_Quoted passage_.
━━━━━━━━━━

DeepSeek: The GenAI floodgates are open
Chinese GenAI startup DeepSeek in the last few days of January 2025 skyrocketed to the top of app stores in the United Kingdom, United States and across the globe, displacing ChatGPT and sending shockwaves across the stock markets with its open source large language model DeepSeek R1. For law firms and legal organisations more widely, its arrival presents geopolitical tensions, doubts around its provenance that could impact downstream adoption, and, if you use the web-based consumer version, massive privacy issues.
However, the risks need to be contextualised and understood. There are, perhaps, currently incomprehensible benefits that will flow downstream from this release in terms of development opportunity and cost.
Regardless of where you sit in the debate or what happens now, the GenAI floodgates are truly open.
Your privacy fears are, within reason, founded
If you, your colleagues or staff are using the web-based consumer version of DeepSeek, the first thing to note is that any data you put in can be used to improve the model and, at its bluntest, be read by the Chinese government.

━━━━━━━━━━

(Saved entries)
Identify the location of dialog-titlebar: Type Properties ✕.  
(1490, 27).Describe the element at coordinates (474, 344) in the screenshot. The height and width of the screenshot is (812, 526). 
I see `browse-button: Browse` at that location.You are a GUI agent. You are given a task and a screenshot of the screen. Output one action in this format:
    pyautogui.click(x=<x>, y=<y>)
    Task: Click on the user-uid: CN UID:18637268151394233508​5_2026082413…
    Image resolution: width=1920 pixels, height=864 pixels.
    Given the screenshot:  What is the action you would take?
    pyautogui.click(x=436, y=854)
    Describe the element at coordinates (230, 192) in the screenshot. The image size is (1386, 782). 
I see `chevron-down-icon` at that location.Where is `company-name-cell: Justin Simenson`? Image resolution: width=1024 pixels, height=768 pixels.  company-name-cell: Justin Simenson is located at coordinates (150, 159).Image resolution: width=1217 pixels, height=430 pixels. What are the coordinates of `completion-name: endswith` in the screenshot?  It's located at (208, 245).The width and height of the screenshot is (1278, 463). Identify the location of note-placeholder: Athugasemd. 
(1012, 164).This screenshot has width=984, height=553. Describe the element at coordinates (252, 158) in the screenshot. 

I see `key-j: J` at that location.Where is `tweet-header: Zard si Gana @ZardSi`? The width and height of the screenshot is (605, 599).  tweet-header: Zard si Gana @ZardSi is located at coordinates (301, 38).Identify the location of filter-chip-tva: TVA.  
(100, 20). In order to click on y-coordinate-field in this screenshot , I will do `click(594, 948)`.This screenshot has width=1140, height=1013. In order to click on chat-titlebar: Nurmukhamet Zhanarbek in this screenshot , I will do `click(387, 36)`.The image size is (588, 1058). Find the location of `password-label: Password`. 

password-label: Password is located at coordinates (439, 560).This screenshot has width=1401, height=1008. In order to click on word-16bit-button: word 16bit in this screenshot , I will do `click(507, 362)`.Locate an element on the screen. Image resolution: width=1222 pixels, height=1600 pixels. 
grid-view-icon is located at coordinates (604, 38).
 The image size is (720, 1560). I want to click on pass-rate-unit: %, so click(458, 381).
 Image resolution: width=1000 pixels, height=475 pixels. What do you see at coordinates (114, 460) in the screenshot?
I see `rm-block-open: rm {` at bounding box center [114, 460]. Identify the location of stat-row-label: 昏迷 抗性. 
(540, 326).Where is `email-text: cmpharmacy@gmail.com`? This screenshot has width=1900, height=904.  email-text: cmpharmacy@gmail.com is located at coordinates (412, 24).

━━━━━━━━━━

_Questions to answer_.
(a) Answer from the DeepSeek article:
(i) Which app did DeepSeek displace at the top of app stores?
(ii) What is the name of DeepSeek's open source large language model?
(iii) According to the article, what can happen to data entered into the web-based consumer version of DeepSeek?
(b) Condense the paragraph of the DeepSeek article beginning "Chinese GenAI startup DeepSeek in the last few days" into a shorter version that keeps its main facts.
(c) Write out the passage of the DeepSeek article starting at "DeepSeek: The GenAI" and ending at "opportunity and cost.".
Rely only on the DeepSeek article for your answers.

_Answers to the problems_.
(a)
(i) ChatGPT
(ii) DeepSeek R1
(iii) It can be used to improve the model and can be read by the Chinese government.

(b) In late January 2025, DeepSeek's open source large language model DeepSeek R1 sent the Chinese startup to the top of app stores in the UK, the US and worldwide. It displaced ChatGPT and shook stock markets. For law firms and legal organizations, it raises geopolitical tensions and doubts about its provenance that could affect downstream adoption. The web-based consumer version also raises massive privacy issues.

(c)
DeepSeek: The GenAI floodgates are open
Chinese GenAI startup DeepSeek in the last few days of January 2025 skyrocketed to the top of app stores in the United Kingdom, United States and across the globe, displacing ChatGPT and sending shockwaves across the stock markets with its open source large language model DeepSeek R1. For law firms and legal organisations more widely, its arrival presents geopolitical tensions, doubts around its provenance that could impact downstream adoption, and, if you use the web-based consumer version, massive privacy issues.
However, the risks need to be contextualised and understood. There are, perhaps, currently incomprehensible benefits that will flow downstream from this release in terms of development opportunity and cost.